--- Start Article ---

These three passages have saved me a lot of sorrow and delivered me from questioning what you can nor possibly know. I.e., someone's heart. I learned this while serving as an elder.

Reactions: Like 1 | Edifying 1


----------



## arapahoepark (Mar 18, 2020)

jwright82 said:


> Not my business but they are under you in employment, is there some truth in what they're saying or do they misunderstand the situation? For instance I've never had anyone under me at work question me about why I spend so much time in the office from time to time. But sometimes customers do, I explain that I'm in there for a reason (usually money stuff). But if an employee made a comment about it I would apologize that they felt that way and explain to them what was going on if they still felt that way I wouldn't care.


I have been thinking about it and I am still not sure what he means. I have never been questioned on my work ethic before, especially at this store. At another inventory a couple of days ago after the apology, I ran circles around him, as usual. I asked him to finish some things I started like twice and I did most of it. Not to gossip but, this particular employee isn't the hardest working and apparently has conniptions, and I was at the brunt of the last one. At times with only two employees, and I can't stray to far, it feels like I got little accomplished by the end of my shift on Saturdays, though it's largely recovery. Though we are open for the customers, it seems like they just get in the way. Lol Other than that I work 3 hours til close Tuesdays and Saturday morning while I sub (since September) and rarely with this employee. It strikes me as complaining because I actually delegate tasks to him while I do what I am supposed to.


----------



## jwright82 (Mar 18, 2020)

arapahoepark said:


> I have been thinking about it and I am still not sure what he means. I have never been questioned on my work ethic before, especially at this store. At another inventory a couple of days ago after the apology, I ran circles around him, as usual. I asked him to finish some things I started like twice and I did most of it. Not to gossip but, this particular employee isn't the hardest working and apparently has conniptions, and I was at the brunt of the last one. At times with only two employees, and I can't stray to far, it feels like I got little accomplished by the end of my shift on Saturdays, though it's largely recovery. Though we are open for the customers, it seems like they just get in the way. Lol Other than that I work 3 hours til close Tuesdays and Saturday morning while I sub (since September) and rarely with this employee. It strikes me as complaining because I actually delegate tasks to him while I do what I am supposed to.


Recovery, do you work in retail? I don't know man if no one else is saying it than I wouldn't worry about it, apology or not. I'm in general weary of apologies without change in behavior, and often all you can is a change in someone's behavior, like not saying that again (regardless what they think). I don't generally care what people think about me unless it affects my paycheck, I am a nice person so people (work or not) generally like me.

Reactions: Like 1


----------



## py3ak (Mar 18, 2020)

--- End Article ---
--- Start Recorded information ---

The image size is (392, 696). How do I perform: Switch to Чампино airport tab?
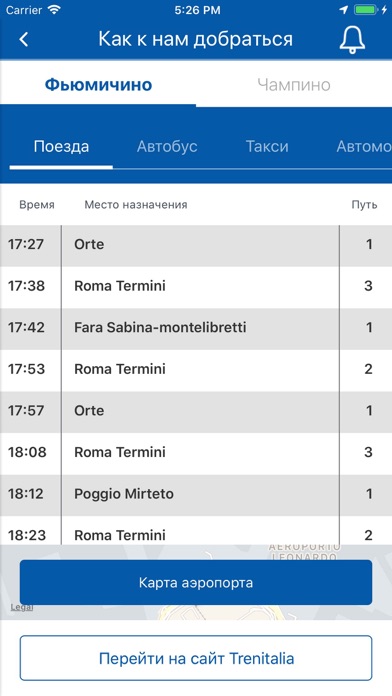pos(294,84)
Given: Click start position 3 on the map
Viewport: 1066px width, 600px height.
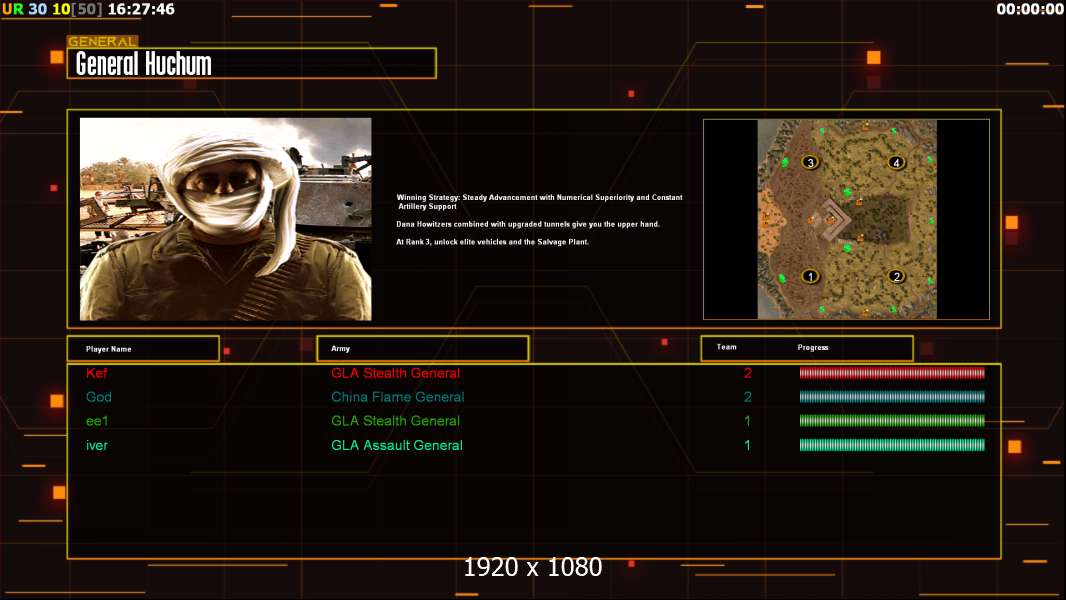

--- End Recorded information ---

List of tasks.
#1 Please rewrite the forum thread from "These three passages" to "as an elder.", replacing "sorrow" with "grief".
#2 Extend the forum thread about the coworker's complaint and apology from the point where it stops.
The lines play no part in this.

Per-task outputs.
#1
These three passages have saved me a lot of grief and delivered me from questioning what you can nor possibly know. I.e., someone's heart. I learned this while serving as an elder.

#2
Wretched Man said:


> Thanks Ruben. You actually touched on a situation I have in which a family member, without going into details, caused some major trauma that could have severely impacted my wife and children in addition to myself. She offered a weak apology after months of steadfast refusal. I told her I forgive her and no longer hold a grudge (I’m okay with her seeing my children) - but at the same time, I still don’t fully trust her and frankly, I just don’t want to be around her or her husband.
> 
> Can I forgive a family member (although frankly I don’t really consider her family anymore) but withhold relations from that person?



That's a complicated situation, and it's hard to say too many specifics without knowing more. But maybe if you consider a few questions you could get some additional light for yourself (i.e., I am not asking you to answer on the thread, just suggesting something you might think about). 

Is your considering her non-family and desire not to see her due to ongoing resentment or to ongoing lack of trust? Resentment is your problem to take to the Lord; a desire to protect your family, on the other hand, may be entirely appropriate. I have never apologized for, and never regretted, instructing an apostate acquaintance not to communicate with my wife.

Would a quicker or more agonized apology have made a difference? If so, it may be that your struggle is more with the slight to your dignity than with the risk she represents.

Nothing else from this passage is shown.